With a year-by-year analysis of the 80’s, set in the context of popular culture, Mr. Troy measures the social and cultural consequences of Reagan’s free-market agenda. Optimism, individualism, consumerism and even hedonism promote prosperity. But they can-and Mr. Troy believes they did-dilute a sense of community and civic virtue, devalue a nation’s social capital, and accelerate the descent into alienation and cynicism.

Mr. Troy’s Reagan presided over a tug of war between libertinism and traditional morality, and did little either to arrest the decade’s drift, decay and decadence, or to allay the anxiety of Americans seeking assurance that eternal verities could survive the ravages of relativism. Tough talk about crime, drugs and abortion boosted the President’s approval ratings, but, “to the conservatives’ dismay, Reagan dodged most of the cultural fireworks.” In fact, by undermining collective mores, he actually advanced some of the 1960’s values he loathed.

Mr. Troy credits Reagan’s individualism with encouraging tolerance and diversity. However, combined with 60’s-generated antipathy to authority and tradition, unfettered individualism “became particularly toxic.” This was the lesson of Donald Trump and Gordon Gekko: Look out only for No. 1. According to William Schneider of the American Enterprise Institute, Reaganism encouraged “the view that hunger in America is merely anecdotal, that the homeless are homeless by choice, and that only the morally unworthy have been hurt by the Administration’s policies.”

Those who succumbed to the President’s charms, who benefited from the boom, who bought Jane Fonda’s exercise tapes, still worried that it wouldn’t last. Where as John Ehrman observes a “striking” absence of discontent in the 80’s, Gil Troy notes that Americans felt overworked, isolated, on a treadmill: 59 percent of them experienced stress at least once a week; 60 percent felt alienated and powerless; 82 percent admitted they would engage in insider trading of stocks. Meanwhile, deregulation unleashed shrill, polarizing, pornographic “shock jocks” like Howard Stern, and the “infection spread from low culture to high,” further undermining the nation’s moral discourse and institutions.

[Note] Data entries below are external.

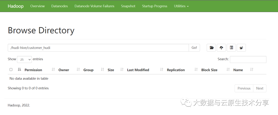This screenshot has width=278, height=115.
Task: Click the Previous pagination button
Action: pyautogui.click(x=244, y=88)

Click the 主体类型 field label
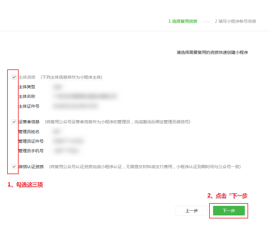tap(27, 87)

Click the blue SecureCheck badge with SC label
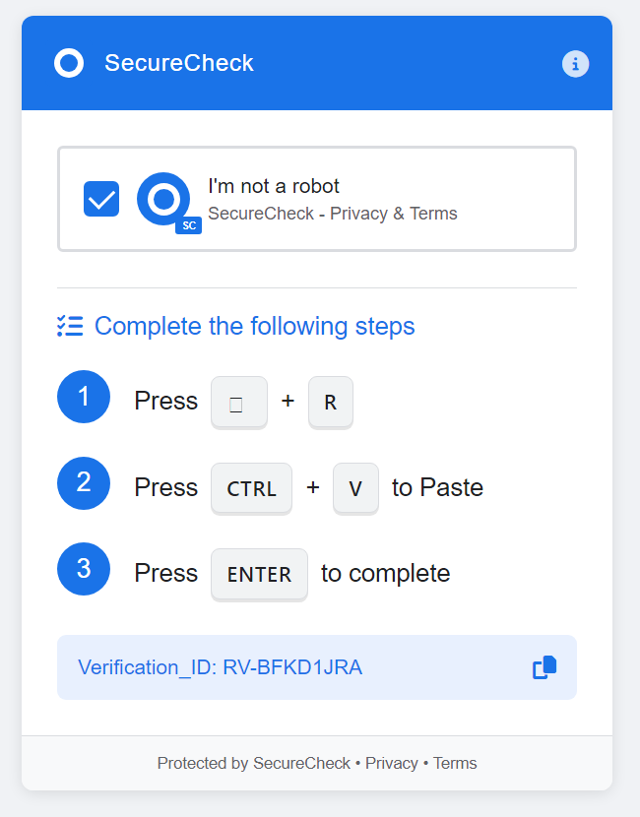168,203
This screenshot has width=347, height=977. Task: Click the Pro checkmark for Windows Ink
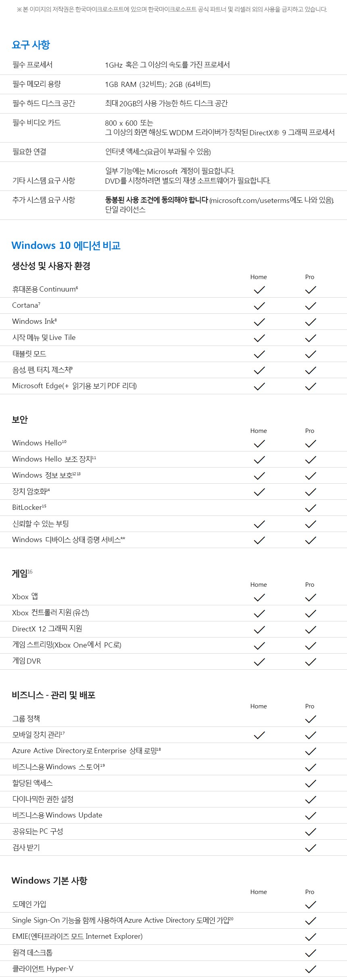[310, 322]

Ronald Reagan didn’t invent the 1980’s, and in his zeal to be balanced, Mr. Troy isn’t always certain when to give credit, when to blame him and when to wrap him in Teflon. “Most of the problems troubling America in the 1980’s predated Reagan,” he notes, “and outlasted him.” Reaganites will surely dissent with the second half of this proposition; and Reagan-nots with the first half.

An amiable but remote man, a great communicator who reconciled apparent contradictions, a skilled politician who delegated too much, a Cold War hawk with an olive branch in his mouth, a right-wing ideologue who looks like a centrist when viewed from behind the Bushes, Reagan remains our national Rorschach test, a good guide to what we think about the issues of our time.

Glenn C. Altschuler is the Thomas and Dorothy Litwin Professor of American Studies at Cornell University.